Beaucoup de gens pensent que votre arrivée il y a quelques années à la tête de l’institution lui a redonné une nouvelle dynamique. Quel est le secret de votre travail?
(Sourire) Je n’ai pas de secret. Pour ma part c’est le degré de motivation et d’engagement de nos partenaires et nos interlocuteurs qui chaque jour renforce notre capacité d’intervention. Au niveau de l’institut Goethe nous n’avons pas un laboratoire d’idées, nous dépendons essentiellement de l’engagement des acteurs de la culture au Cameroun. Aujourd’hui et je dois le dire nous nous trouvons parfois dans un dilemme. Nous remplaçons des structures qui devraient jouer le rôle que nous jouons, et c’est peut être pour cela que les gens pensent que nous apportons énormément, parce que face à la forte demande d’expression culturelle, il y a un déficit structurel local. Manque de spectacles, de salles de cinéma, de structures de formation et d’encadrement permanent. De mon point de vue, nous ne devrions pas être le lieu où la culture camerounaise devrait se développer. Nous devrions être la plateforme d’inter culturalité. Mais en raison des questions structurelles, nous somme emmenés à nous substituer aux structures légitimes d’encadrement de la culture au Cameroun. L’idéal serait pour nous d’être un centre d’échange culturel entre l’Afrique et l’Europe, non pas que nous représentons l’Europe, mais nous sommes un pays européen.

Est-ce qu’on devrait s’attendre à voir le Goethe apporter un plus grand soutien aux activités culturelles malgré tout?

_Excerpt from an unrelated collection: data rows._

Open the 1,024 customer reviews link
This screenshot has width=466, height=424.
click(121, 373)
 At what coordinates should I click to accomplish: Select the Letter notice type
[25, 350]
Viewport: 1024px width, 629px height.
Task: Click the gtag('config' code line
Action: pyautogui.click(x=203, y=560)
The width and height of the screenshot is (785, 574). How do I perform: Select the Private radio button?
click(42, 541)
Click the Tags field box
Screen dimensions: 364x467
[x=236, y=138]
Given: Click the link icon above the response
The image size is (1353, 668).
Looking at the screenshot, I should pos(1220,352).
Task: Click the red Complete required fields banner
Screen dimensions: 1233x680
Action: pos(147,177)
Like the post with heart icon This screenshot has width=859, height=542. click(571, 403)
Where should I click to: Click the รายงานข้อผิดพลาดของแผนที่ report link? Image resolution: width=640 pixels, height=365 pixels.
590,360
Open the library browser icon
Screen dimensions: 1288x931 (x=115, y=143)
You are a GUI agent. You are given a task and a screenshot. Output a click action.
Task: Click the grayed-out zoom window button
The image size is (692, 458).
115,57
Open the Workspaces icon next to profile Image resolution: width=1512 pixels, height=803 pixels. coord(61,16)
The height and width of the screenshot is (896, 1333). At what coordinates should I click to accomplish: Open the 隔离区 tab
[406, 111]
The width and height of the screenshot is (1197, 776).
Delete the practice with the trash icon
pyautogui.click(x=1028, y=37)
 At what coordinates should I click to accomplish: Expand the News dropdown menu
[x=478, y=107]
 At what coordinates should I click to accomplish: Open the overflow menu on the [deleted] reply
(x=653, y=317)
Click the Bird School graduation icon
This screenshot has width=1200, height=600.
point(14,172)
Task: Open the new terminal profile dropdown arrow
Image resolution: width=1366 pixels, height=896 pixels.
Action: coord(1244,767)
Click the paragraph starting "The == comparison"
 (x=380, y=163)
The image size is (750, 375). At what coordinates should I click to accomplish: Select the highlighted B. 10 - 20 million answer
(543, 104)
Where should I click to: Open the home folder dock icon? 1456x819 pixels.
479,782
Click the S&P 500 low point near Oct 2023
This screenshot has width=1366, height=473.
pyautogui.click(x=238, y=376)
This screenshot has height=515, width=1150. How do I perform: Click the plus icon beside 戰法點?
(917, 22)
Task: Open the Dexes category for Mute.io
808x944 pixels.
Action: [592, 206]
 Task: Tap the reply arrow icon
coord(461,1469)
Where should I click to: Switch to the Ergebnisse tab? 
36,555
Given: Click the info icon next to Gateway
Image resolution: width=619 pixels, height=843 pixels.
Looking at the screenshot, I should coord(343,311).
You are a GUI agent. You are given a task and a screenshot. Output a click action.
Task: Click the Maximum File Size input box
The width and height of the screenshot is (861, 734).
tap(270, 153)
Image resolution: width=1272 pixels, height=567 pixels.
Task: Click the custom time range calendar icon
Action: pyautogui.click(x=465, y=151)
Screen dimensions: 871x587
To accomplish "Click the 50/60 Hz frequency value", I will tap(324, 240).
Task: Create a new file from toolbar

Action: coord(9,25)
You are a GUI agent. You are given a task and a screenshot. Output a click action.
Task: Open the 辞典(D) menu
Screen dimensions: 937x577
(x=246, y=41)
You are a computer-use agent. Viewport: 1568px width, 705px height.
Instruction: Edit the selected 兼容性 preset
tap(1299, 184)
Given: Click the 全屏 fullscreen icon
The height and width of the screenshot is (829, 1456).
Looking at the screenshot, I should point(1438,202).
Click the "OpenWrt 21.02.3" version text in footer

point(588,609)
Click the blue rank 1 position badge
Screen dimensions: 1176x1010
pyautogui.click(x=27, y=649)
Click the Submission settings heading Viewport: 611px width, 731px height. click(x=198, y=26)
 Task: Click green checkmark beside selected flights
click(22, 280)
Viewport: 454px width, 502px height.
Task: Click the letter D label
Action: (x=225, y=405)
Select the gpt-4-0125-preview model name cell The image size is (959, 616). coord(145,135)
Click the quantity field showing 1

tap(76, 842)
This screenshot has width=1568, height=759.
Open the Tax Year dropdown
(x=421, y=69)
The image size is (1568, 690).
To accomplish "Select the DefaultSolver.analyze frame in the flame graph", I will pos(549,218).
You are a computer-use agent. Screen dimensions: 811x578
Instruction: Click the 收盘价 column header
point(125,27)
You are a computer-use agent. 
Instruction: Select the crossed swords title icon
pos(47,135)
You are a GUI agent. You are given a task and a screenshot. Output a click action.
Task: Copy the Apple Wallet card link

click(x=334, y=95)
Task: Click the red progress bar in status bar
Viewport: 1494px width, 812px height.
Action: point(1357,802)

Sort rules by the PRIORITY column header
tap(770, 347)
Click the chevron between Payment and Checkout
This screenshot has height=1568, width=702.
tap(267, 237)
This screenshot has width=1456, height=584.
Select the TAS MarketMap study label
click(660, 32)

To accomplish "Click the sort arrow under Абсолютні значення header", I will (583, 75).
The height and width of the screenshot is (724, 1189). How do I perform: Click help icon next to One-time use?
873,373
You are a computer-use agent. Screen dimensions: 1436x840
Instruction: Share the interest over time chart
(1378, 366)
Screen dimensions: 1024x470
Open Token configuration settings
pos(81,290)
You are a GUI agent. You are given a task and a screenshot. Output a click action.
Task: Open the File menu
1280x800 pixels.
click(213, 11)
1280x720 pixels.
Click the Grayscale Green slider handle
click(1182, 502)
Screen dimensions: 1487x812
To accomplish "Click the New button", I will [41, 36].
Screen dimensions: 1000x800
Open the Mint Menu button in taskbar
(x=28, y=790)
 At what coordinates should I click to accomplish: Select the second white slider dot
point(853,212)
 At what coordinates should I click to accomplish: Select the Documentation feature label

Dans le cadre et le contexte de nos objectifs à savoir le dialogue interculturel, les échanges professionnels, oui il y aura toujours beaucoup de choses à faire avec l’institut Goethe. Dans ce contexte, nous sommes en collaboration avec d’autres instituts Goethe de la région. Cela dit, nous avons défini nos sujets clés parce qu’en même temps nous ne pouvons pas tout faire. Nous ne pouvons pas ouvrir des centaines de chantiers sans objectifs, nous avons opté pour des activités précises et nous essayons au maximum de leur apporter des axes d’amélioration permanente. Actuellement c’est le film, la musique, nous somme entrain de voir si on peut introduire les arts plastiques, et justement je profite pour annoncer qu’avec des partenaires de Douala, nous somme en train de mettre sur pied un projet justement à l’occasion de la célébration du cinquantenaire de la présence du Goethe au Cameroun. L’évènement devrait se dérouler sur le vieux pont d’Edéa, qui vous le savez a été construit par l’Allemagne. Il sera question en ce moment là du dialogue avec notre propre histoire, la relation entre le Cameroun et l’Allemagne avec toutes ses implications difficiles, positives ou encore négatives, ce sera une vraie réconciliation avec notre passé à travers la culture, d’où la symbolique du pont qui est représentatif du lien. Nous travaillons sur le projet avec la communauté urbaine d’Edéa, le délégué du gouvernement a été très gentil de nous appuyer, il y a aussi bien sûr le soutien du ministère des travaux publics, l’ambassade de la république fédérale d’Allemagne, et l’ensemble de la coopération allemande. Nous avons aussi été honorés que l’artiste Pascal Mathine Tayou accepter de diriger artistiquement le projet.